Escursione di domenica 21 ottobre 2018.

“Cippo Grandinetti – Cima Dolcedorme” -  Parco Nazionale del Pollino.

Partiamo da Colle Impiso, dopo un breve briefing, dove gli accompagnatori Gabriele Fera e Claudio Pileggi decidono di formare due gruppi che percorreranno insieme solo una parte dell’escursione, ci immergiamo nel bosco del sentiero Dei Carbonari dai Piani di Vacquaro, proseguendo per il bosco di Chiaromonte di Piano Toscano per poi arrivare ad un’altitudine di  mt 1970 dei Piani del Pollino. Si prosegue ancora insieme salendo a Colle Malovento e, arrivati a Passo di Timpa di Valle Piana, mt 2163, ci separiamo. Il gruppo condotto da Claudio prosegue per la cima del Dolcedorme  percorrendo la via classica, mentre quello guidato da Gabriele, di cui ho fatto parte, dal Passo di Timpa Valle Piana scende per Cippo Grandinetti a mt 1945, nella Valle della Grande Frana; è proprio partendo da qui che racconto la mia esperienza. 

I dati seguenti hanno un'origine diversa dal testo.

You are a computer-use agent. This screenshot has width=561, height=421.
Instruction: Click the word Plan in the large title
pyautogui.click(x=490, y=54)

Si tratta di un gruppo eterogeneo, sia per la preparazione fisica che per la tecnica, ma amalgamato e rafforzato da una medesima volontà: rendere omaggio alla memoria di un grande uomo, stimato da tutti, un vero appartenente (nel senso vero del termine) al CAI “Leone Grandinetti”. Gli otto componenti, sotto la guida prudente e premurosa del presidente, ci dirigiamo verso il punto dove è collocato il Cippo Grandinetti.

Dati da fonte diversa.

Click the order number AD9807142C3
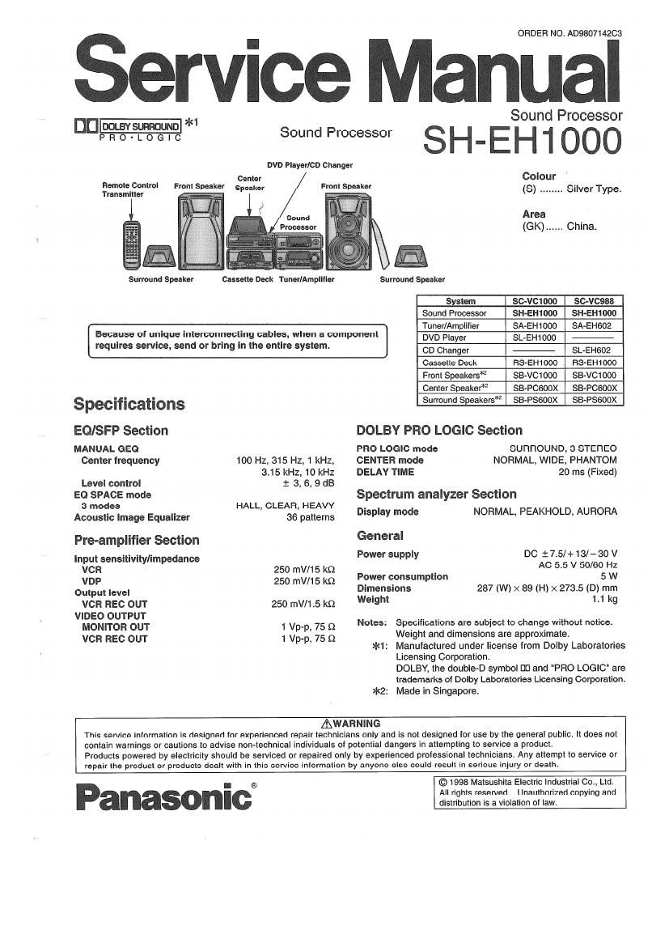tap(569, 33)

Pur essendo distanziati, avvertiamo un forte senso di solidarietà che  ci rende sereni e fiduciosi, nel percorso alquanto aspro e difficoltoso.
Mentre si scende repentinamente di quota, qualche nuvola fa capolino dalla cima che si erge, come un gigante, superbamente, verso il cielo, mentre uno strato compatto di nebbia, bianca come la neve, è a noi sottostante alzandosi e abbassandosi, senza generare preoccupazione, ma, come presenza amica, ci accompagna nel nostro percorso, anche se in alcuni tratti, sembra volerci avvolgere. Ma, come d’incanto, la nebbia, si dissipa e scende di livello, quasi a volerci indicare con nitidezza il luogo in cui il socio Leone Grandinetti si è fermato per sempre nella sua vita terrena.
Qualcuno ha la sensazione che quel luogo è ormai animato da tante presenze sinergiche.
In pochi attimi ci ritroviamo, uniti in un commosso saluto e pensiero che viene  esteso ai soci che lo accompagnavano e lo hanno vegliato, nonché ai valori profondi ed autentici del CAI.
Con animo sereno ci dirigiamo quindi verso la cima, percorrendo l’ultimo tratto del percorso, meglio noto come la “direttissima”.
Qui, ciascuno di noi si concentra, in uno sforzo fisico straordinario, specie quelli privi di specifica esperienza, verso ciò che sembra una vera e propria “ascensione” verso la cima. Mai manca il sostegno dei più esperti, tanto da realizzarsi una “magica” condizione di gruppo così compatto da sembrare una sola persona, una sola “essenza”.
La Valle della Grande Frana diventa quindi il fantastico contesto in cui  la forza di volontà ed il forte senso di appartenenza ad una gloriosa associazione, sviluppano intese, solidarietà, emozioni e sentimenti che rimarrano indelebili nell’animo di tutti i partecipanti.
In cima al Dolcedorme avviene ciò che di rito si verifica ogni volta che componenti del CAI e di altre associazioni vi giungono. Contestualmente alla firma ed alle foto, si manifestano le emozioni personali e del gruppo che assumono forme ed intensità, sempre diverse, sempre indimenticabili, e che restano impresse nella memoria collettiva e personale.
Mentre ci incamminiamo verso il ritorno, e il freddo comincia a farsi sentire, si avverte una sensazione non ben definibile, come di un’energia particolare che si attiva ed aleggia intorno a noi, quasi come una presenza altra, che vuole unirsi, commossa, nella straordinaria esperienza vissuta.
Si comprende il fenomeno quando, nel libro che testimonia l’arrivo in cima, si scorge un nome: Rosanna. Si intuisce che rappresenta una vita, un affetto, non più presente che una mano delicata e leggera ha inteso portare sin lassù per farla rivivere, affidandola all’eternità ed alla maestosità del Dolcedorme.